* Goal
Reproduce the material below word for word, keeping every line.

[start]

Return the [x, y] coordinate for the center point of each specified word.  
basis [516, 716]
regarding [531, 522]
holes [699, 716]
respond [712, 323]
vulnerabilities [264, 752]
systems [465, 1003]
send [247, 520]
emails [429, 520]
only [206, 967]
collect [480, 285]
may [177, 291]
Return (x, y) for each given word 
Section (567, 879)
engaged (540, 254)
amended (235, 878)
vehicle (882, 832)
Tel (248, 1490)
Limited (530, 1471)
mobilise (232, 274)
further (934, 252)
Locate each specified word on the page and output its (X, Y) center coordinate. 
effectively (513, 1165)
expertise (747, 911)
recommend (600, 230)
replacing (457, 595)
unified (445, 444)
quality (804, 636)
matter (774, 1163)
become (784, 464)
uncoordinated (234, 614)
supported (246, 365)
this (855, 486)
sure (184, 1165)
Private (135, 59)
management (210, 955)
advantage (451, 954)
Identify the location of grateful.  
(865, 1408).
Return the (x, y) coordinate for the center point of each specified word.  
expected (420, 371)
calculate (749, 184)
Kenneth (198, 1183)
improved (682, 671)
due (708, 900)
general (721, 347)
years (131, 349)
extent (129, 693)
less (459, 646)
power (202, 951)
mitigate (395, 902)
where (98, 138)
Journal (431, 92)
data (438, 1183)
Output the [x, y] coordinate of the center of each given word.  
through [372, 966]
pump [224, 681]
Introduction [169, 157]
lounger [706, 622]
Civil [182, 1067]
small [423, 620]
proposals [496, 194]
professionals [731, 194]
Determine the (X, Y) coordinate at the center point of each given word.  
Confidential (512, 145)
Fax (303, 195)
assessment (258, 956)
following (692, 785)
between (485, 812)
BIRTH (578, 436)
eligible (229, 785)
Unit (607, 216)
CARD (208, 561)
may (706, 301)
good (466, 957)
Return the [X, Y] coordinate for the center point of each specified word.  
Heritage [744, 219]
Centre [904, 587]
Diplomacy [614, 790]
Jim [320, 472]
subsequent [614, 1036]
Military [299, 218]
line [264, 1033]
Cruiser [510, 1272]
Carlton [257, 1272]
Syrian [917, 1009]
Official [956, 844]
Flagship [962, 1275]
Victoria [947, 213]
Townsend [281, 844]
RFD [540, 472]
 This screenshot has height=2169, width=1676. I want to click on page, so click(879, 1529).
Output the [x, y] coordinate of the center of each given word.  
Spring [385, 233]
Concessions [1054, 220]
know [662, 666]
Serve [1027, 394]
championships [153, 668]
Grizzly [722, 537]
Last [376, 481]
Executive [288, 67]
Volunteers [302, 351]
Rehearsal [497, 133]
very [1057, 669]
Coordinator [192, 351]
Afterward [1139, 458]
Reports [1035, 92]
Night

[end]

* Response to this exercise
Return the [x, y] coordinate for the center point of each specified word.  
basis [516, 716]
regarding [531, 522]
holes [699, 716]
respond [712, 323]
vulnerabilities [264, 752]
systems [465, 1003]
send [247, 520]
emails [429, 520]
only [206, 967]
collect [480, 285]
may [177, 291]
Return (x, y) for each given word 
Section (567, 879)
engaged (540, 254)
amended (235, 878)
vehicle (882, 832)
Tel (248, 1490)
Limited (530, 1471)
mobilise (232, 274)
further (934, 252)
Locate each specified word on the page and output its (X, Y) center coordinate. 
effectively (513, 1165)
expertise (747, 911)
recommend (600, 230)
replacing (457, 595)
unified (445, 444)
quality (804, 636)
matter (774, 1163)
become (784, 464)
uncoordinated (234, 614)
supported (246, 365)
this (855, 486)
sure (184, 1165)
Private (135, 59)
management (210, 955)
advantage (451, 954)
Identify the location of grateful.  
(865, 1408).
Return the (x, y) coordinate for the center point of each specified word.  
expected (420, 371)
calculate (749, 184)
Kenneth (198, 1183)
improved (682, 671)
due (708, 900)
general (721, 347)
years (131, 349)
extent (129, 693)
less (459, 646)
power (202, 951)
mitigate (395, 902)
where (98, 138)
Journal (431, 92)
data (438, 1183)
Output the [x, y] coordinate of the center of each given word.  
through [372, 966]
pump [224, 681]
Introduction [169, 157]
lounger [706, 622]
Civil [182, 1067]
small [423, 620]
proposals [496, 194]
professionals [731, 194]
Determine the (X, Y) coordinate at the center point of each given word.  
Confidential (512, 145)
Fax (303, 195)
assessment (258, 956)
following (692, 785)
between (485, 812)
BIRTH (578, 436)
eligible (229, 785)
Unit (607, 216)
CARD (208, 561)
may (706, 301)
good (466, 957)
Return the [X, Y] coordinate for the center point of each specified word.  
Heritage [744, 219]
Centre [904, 587]
Diplomacy [614, 790]
Jim [320, 472]
subsequent [614, 1036]
Military [299, 218]
line [264, 1033]
Cruiser [510, 1272]
Carlton [257, 1272]
Syrian [917, 1009]
Official [956, 844]
Flagship [962, 1275]
Victoria [947, 213]
Townsend [281, 844]
RFD [540, 472]
 This screenshot has height=2169, width=1676. I want to click on page, so click(879, 1529).
Output the [x, y] coordinate of the center of each given word.  
Spring [385, 233]
Concessions [1054, 220]
know [662, 666]
Serve [1027, 394]
championships [153, 668]
Grizzly [722, 537]
Last [376, 481]
Executive [288, 67]
Volunteers [302, 351]
Rehearsal [497, 133]
very [1057, 669]
Coordinator [192, 351]
Afterward [1139, 458]
Reports [1035, 92]
Night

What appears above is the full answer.